This account was, as I sharpened my pencil, intended to concern Her Majesty’s Fijian Ship Latui, The Hawk. But there seems to be some writer-resistance, so now it appears the topic is to be Mbengga (or Beqa if you prefer) lagoon.  As I write, though, Mbengga Lagoon is in any case largely a function of HMFS Latui, so perhaps all is not lost.

Mbengga Lagoon, then, is big – a broad oval area surrounded by deep water on all sides and lying a few miles off the south-eastern corner of Viti Levu, the principal island of the Fiji archipelago.  Its longest dimension is some fifteen miles in an ENE-WSW direction, with Mbengga Island sitting solidly in the eastern end, brooding on its greater past.

The jagged silhouette of the island unhappily no longer even looks like a volcano, although here and there are circular bays and hollows which could be the remains of satellite craters.  Dark rocks, patches of straggly forest merging into scrub and grassy slopes, scattered villages mostly protected by sea walls and consisting of groups of smart oblong bures roofed in red and while – signals of an affluence based on fire-walking for the benefit of tourists, not here but on the mainland.

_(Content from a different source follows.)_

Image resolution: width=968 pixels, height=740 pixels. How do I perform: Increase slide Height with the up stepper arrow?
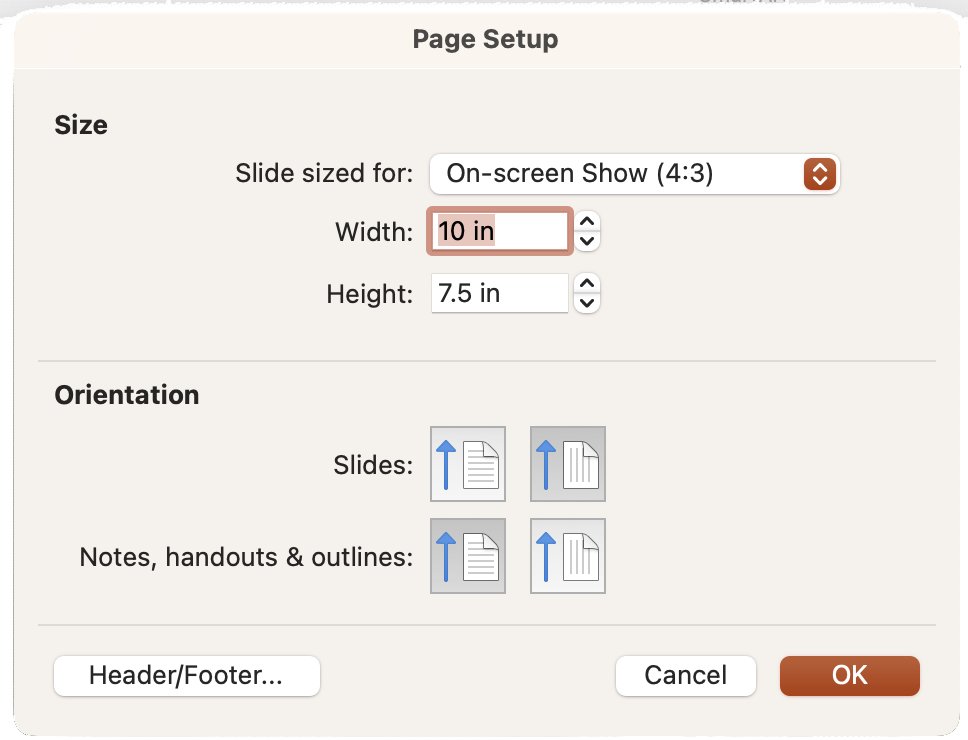pos(587,283)
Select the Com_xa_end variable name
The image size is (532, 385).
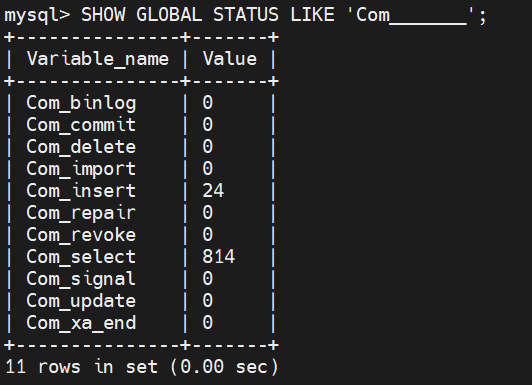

From every flattish coastal strip untidy plantations of subsistence-farmed coconuts climb onto the steep ground behind.  Humans have a symbiotic relation with coconut trees – they plant them, and in due course are rewarded casually with some of the nuts.  Probably in the South Pacific neither party could in the past have managed without the other.  Once the first trees have been established, however, can the colony hold the ground indefinitely despite the jungaly scrub doing its best to strangle its babies?  I do not know.